→ **Problem requirements**
Print only the lines from the top of the data through the line with "Screen dimensions: 1179x758", both included, skipping every picture.

→ **Data supplied**

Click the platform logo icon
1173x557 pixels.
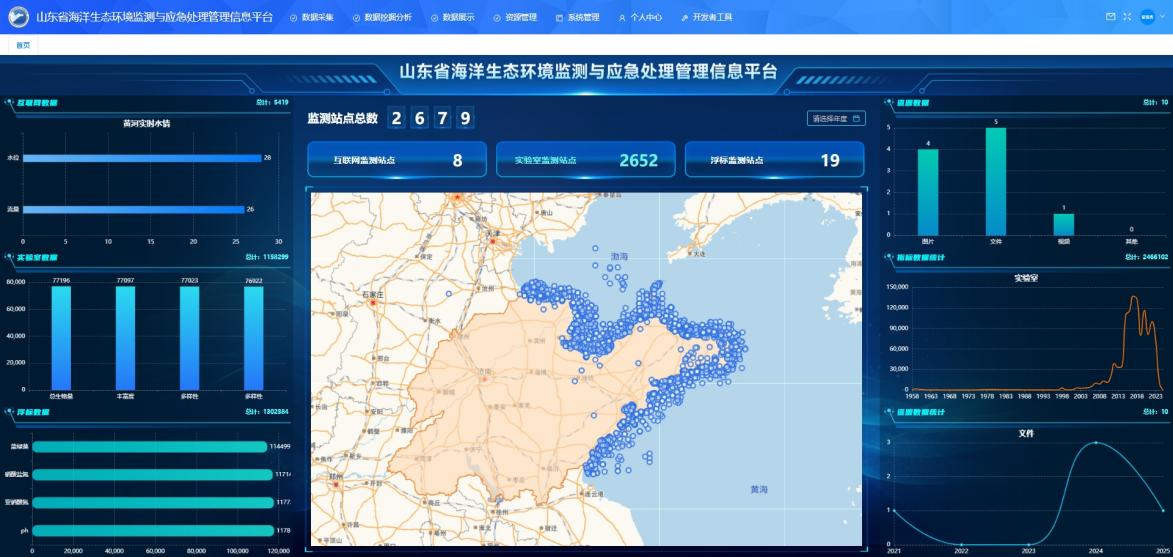[18, 17]
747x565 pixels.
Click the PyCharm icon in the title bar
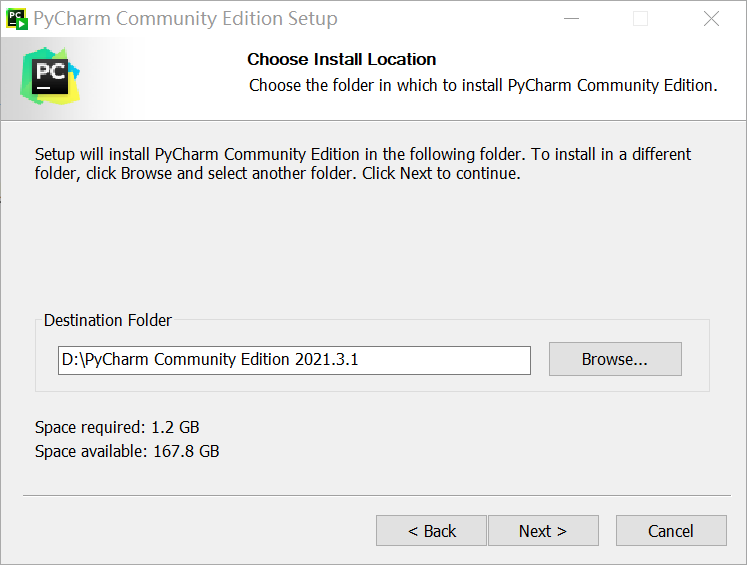coord(17,19)
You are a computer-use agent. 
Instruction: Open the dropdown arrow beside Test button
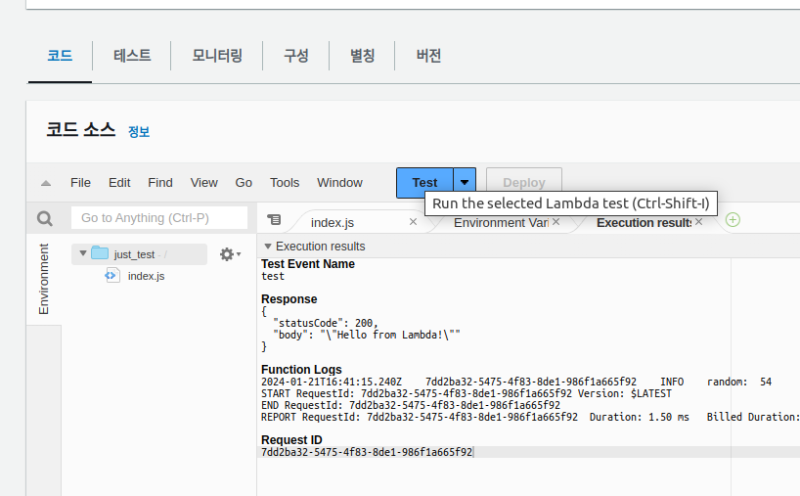tap(464, 183)
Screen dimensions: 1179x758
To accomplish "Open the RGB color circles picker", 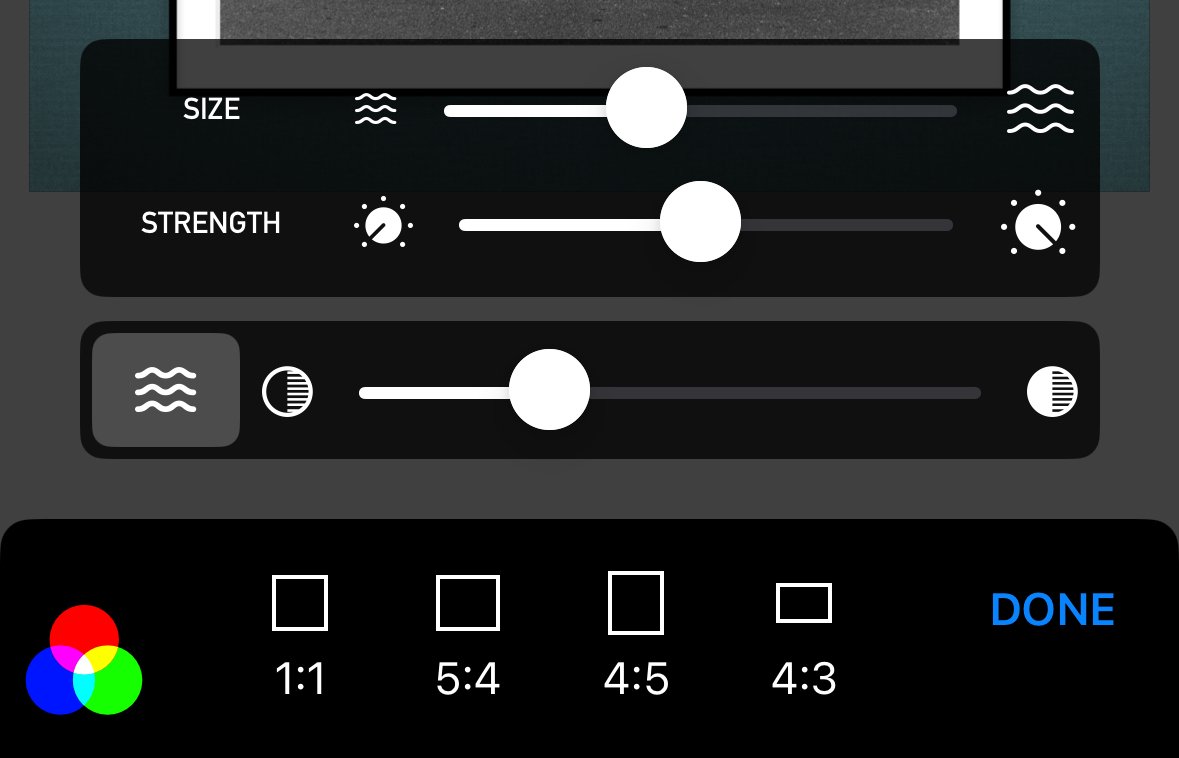I will 83,659.
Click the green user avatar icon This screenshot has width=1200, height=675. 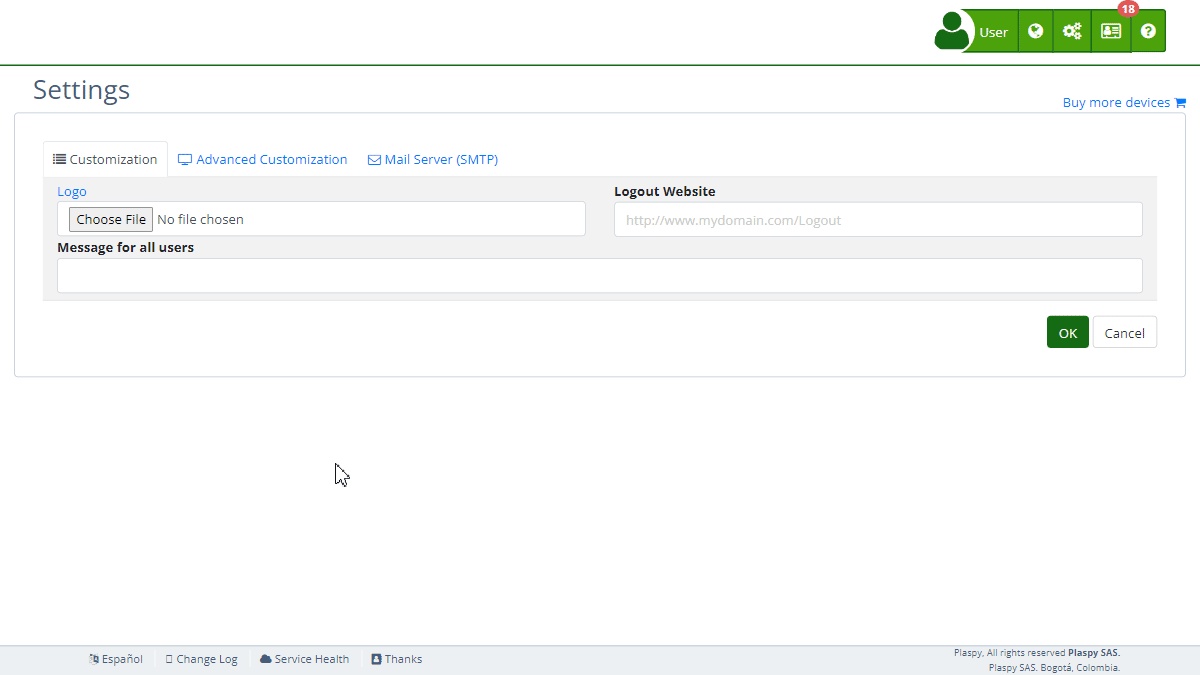[952, 31]
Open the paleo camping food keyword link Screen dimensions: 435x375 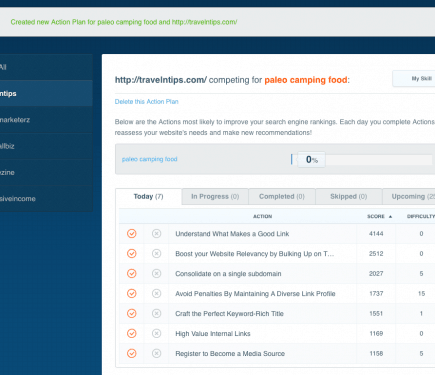point(149,159)
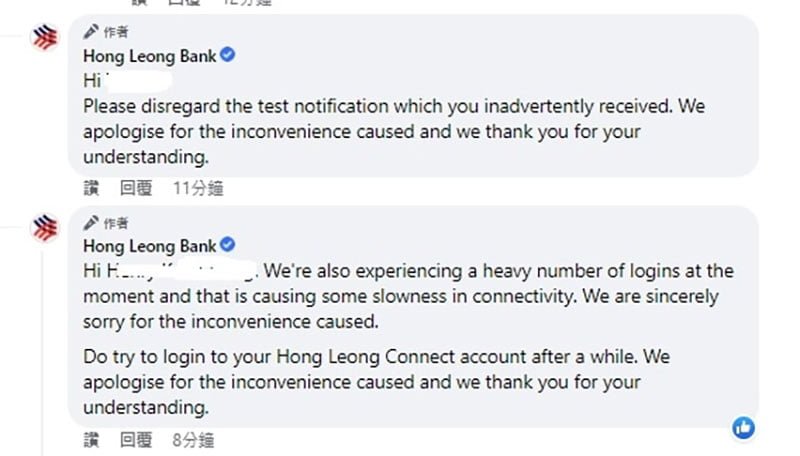
Task: Click the test notification comment text
Action: click(394, 131)
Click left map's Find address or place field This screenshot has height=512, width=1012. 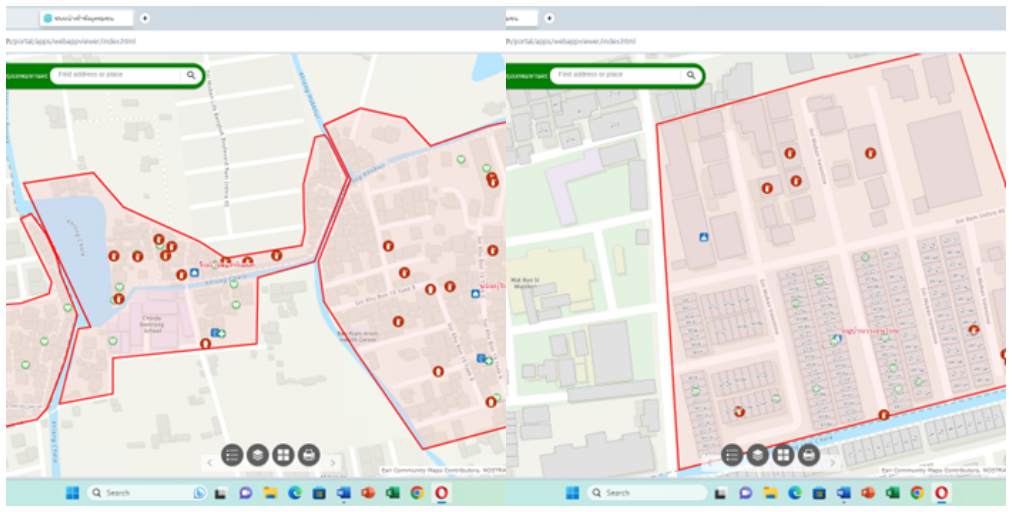(x=115, y=75)
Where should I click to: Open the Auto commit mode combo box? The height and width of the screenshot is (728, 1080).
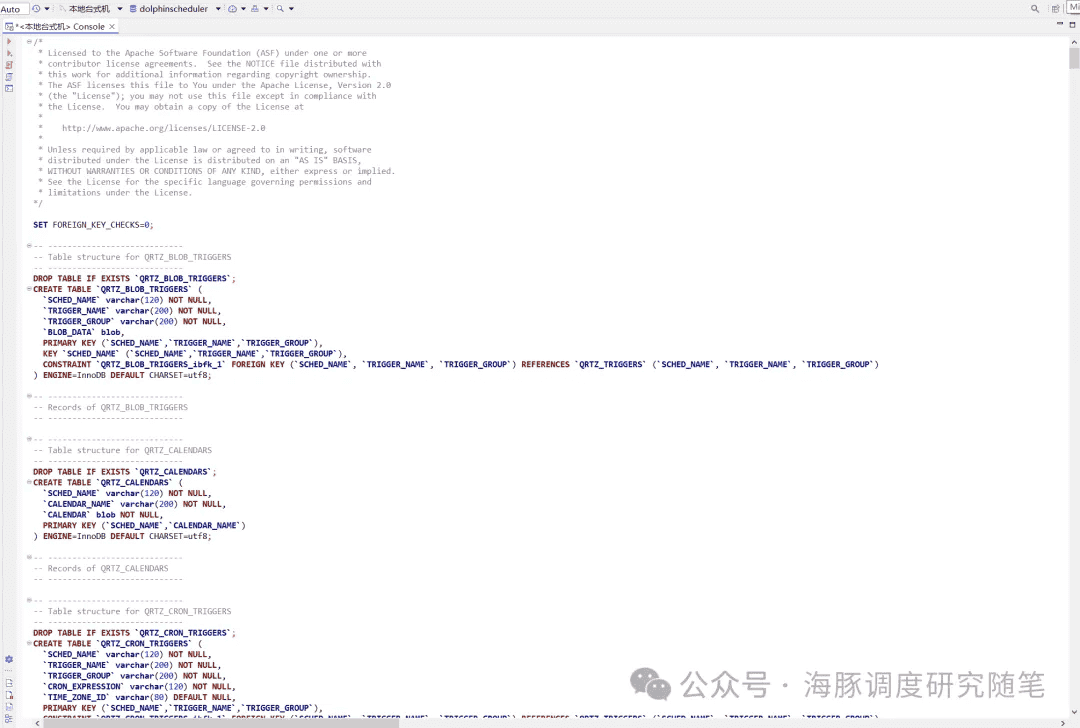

→ **Exercise answer**
Click the platform logo icon
1173x557 pixels.
[18, 17]
747x565 pixels.
Click the PyCharm icon in the title bar
coord(17,19)
You are a computer-use agent. 
Instruction: Open the dropdown arrow beside Test button
tap(464, 183)
Screen dimensions: 1179x758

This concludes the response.